Methods: To be eligible for the study, patients had to be HCV positive, non-dependent drinkers. In Phase I, 42 subjects were recruited using a sampling grid to ensure a balance of race (White, African American, and Hispanic) and gender. Eligible patients who consented in Phase I were interviewed using a semi-structured format. Qualitative software was used to organize and analyze interview transcripts. In Phase II, 398 patients completed a telephone survey. Alcohol use was assessed using the Alcohol Use Disorders Identification Test (AUDIT) and the question “Have you quit drinking?” Both samples were drawn from the population of HCV patients at an urban teaching hospital.

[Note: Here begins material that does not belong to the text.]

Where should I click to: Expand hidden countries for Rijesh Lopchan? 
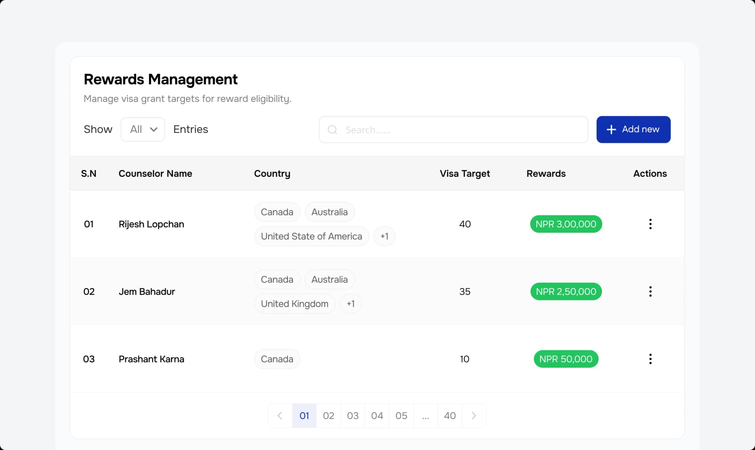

Results: In Phase I, 20 patients said that they quit drinking or were a non-drinker. 12 of these 20 described in their interviews that they had continued to consume some alcohol. In Phase II, of those who reported quitting drinking 5% (95% CI, 2-7) had an AUDIT score greater than zero. A logistic regression of 64 covariates was used to compute the propensity score for the 398 Phase II subjects. The propensity score was used to create ten subclasses of patients matched by their propensity to have quit drinking. Mean scores on the AUDIT were compared within each of the ten subclasses. Patients who reported they quit drinking (N=272) had a weighted mean AUDIT score of .11 (95% CI, .05-.17) while patients who did not quit drinking (N=126) had a weighted mean AUDIT score of 2.97 (95% CI, 2.69-3.25).
Conclusions: Nearly all patients who reported having quit drinking abstained from alcohol completely in the past year. However for some HCV patients, quitting may imply a reduced pattern of drinking behavior rather than total abstinence. Doctors should discuss alcohol use with their patients using unambiguous questions that address the quantity and frequency of alcohol consumption, as well as the date of the last drink.